Так, довольно частые в Поисках упоминания Альфреда Дрейфуса свидетельствуют об интересе Пруста к его знаменитому процессу. Он и в самом деле был ярым дрейфусаром и даже работал вместе со своими друзьями Жаком Бизе, Робером де Флером, Леоном Брюнсвиком, Луи де Ла Салем и братьями Галеви над текстом Манифеста четырехсот, который через месяц после публикации собрал три тысячи подписей. Но довольно скоро он разочаровался, – среди прочего потому, что узнал о коррупции, не обошедшей и его собственный лагерь, и в конце концов отдалился от этого дела, отказавшись от какого-либо участия в нем.

Резкое несогласие Пруста вызывал догматический антиклерикализм, приверженцы которого требовали закрыть соборы. Будучи агностиком и иронично относясь ко всякого рода легковерию, он решительно осуждал обскурантистские попытки уничтожить культурную память, которая определяла таинственное своеобразие Комбре-Илье (перешедшее и на него самого) и частью он тоже хотел стать, чтобы удостоиться места в пантеоне французской литературы. Книга Против Сент-Бёва – не столько эссе, сколько роман – была его попыткой соперничать с церковными витражами и орга́нами, а также с такими вершинами французского классицизма, как сочинения госпожи де Севинье и Сен-Симона.

- _Материал_:
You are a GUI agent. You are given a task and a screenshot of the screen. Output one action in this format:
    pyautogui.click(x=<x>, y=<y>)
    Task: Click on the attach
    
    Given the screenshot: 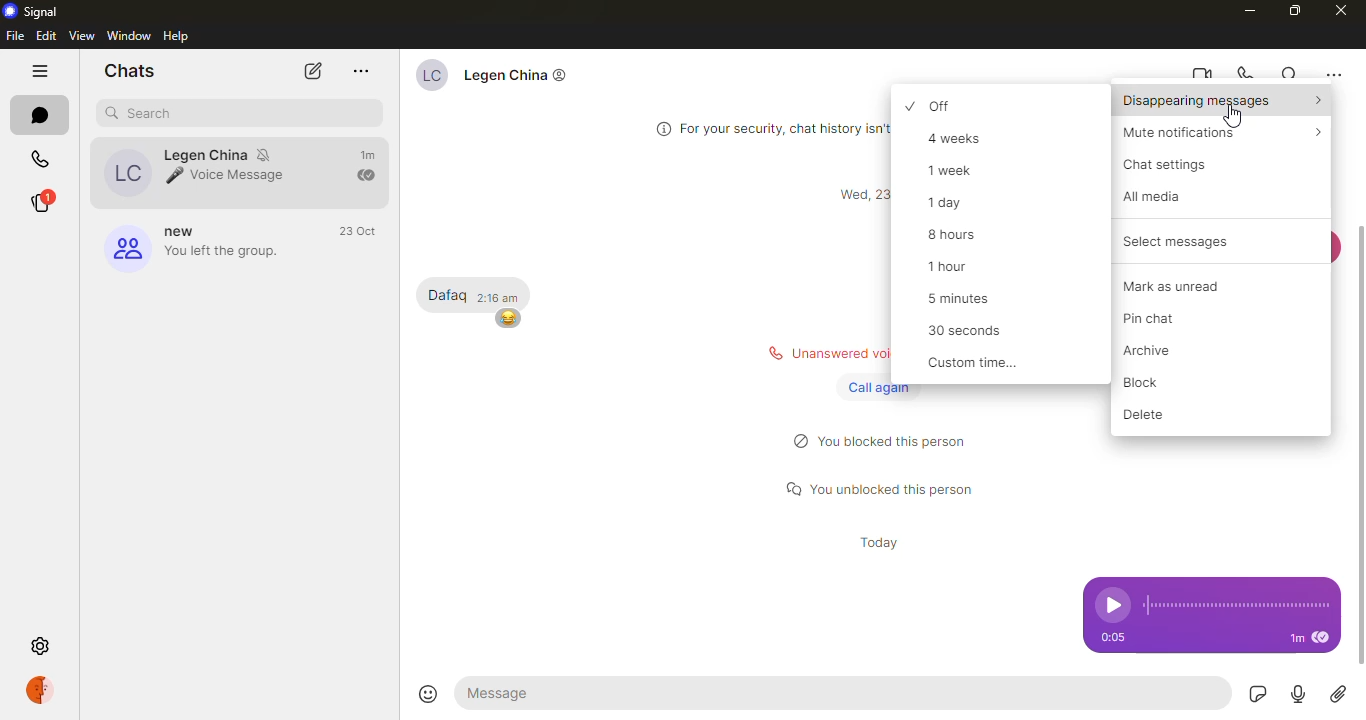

...

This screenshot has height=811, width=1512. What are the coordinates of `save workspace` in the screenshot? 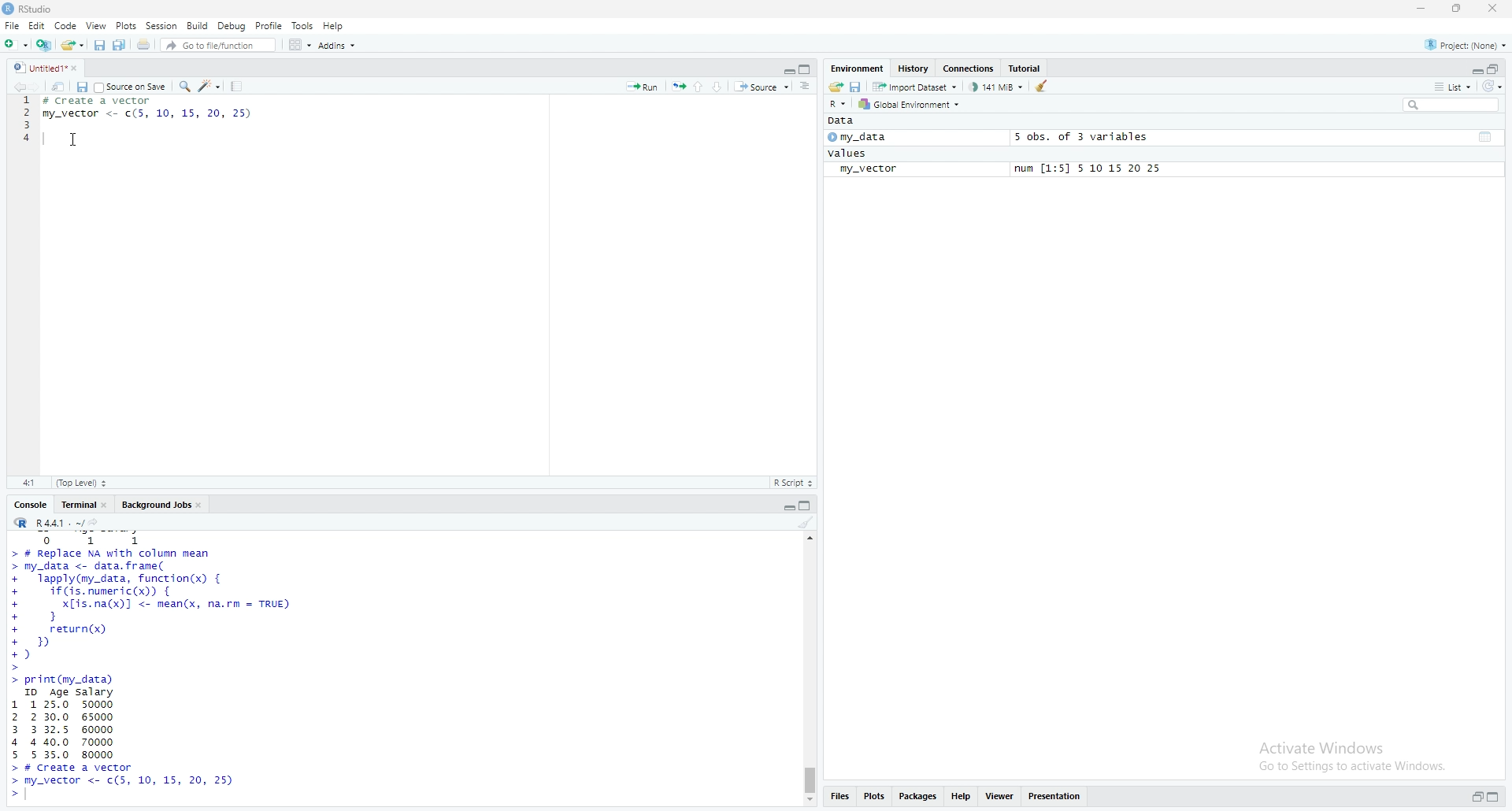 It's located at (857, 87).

- _Указания к заданию_:
Перепечатайте отрывок текста для чтения от слов «Резкое несогласие Пруста» до слов «де Севинье и Сен-Симона.» включительно. Материал не связан с текстом для чтения и рассматривается отдельно.

- _Решение задания_:
Резкое несогласие Пруста вызывал догматический антиклерикализм, приверженцы которого требовали закрыть соборы. Будучи агностиком и иронично относясь ко всякого рода легковерию, он решительно осуждал обскурантистские попытки уничтожить культурную память, которая определяла таинственное своеобразие Комбре-Илье (перешедшее и на него самого) и частью он тоже хотел стать, чтобы удостоиться места в пантеоне французской литературы. Книга Против Сент-Бёва – не столько эссе, сколько роман – была его попыткой соперничать с церковными витражами и орга́нами, а также с такими вершинами французского классицизма, как сочинения госпожи де Севинье и Сен-Симона.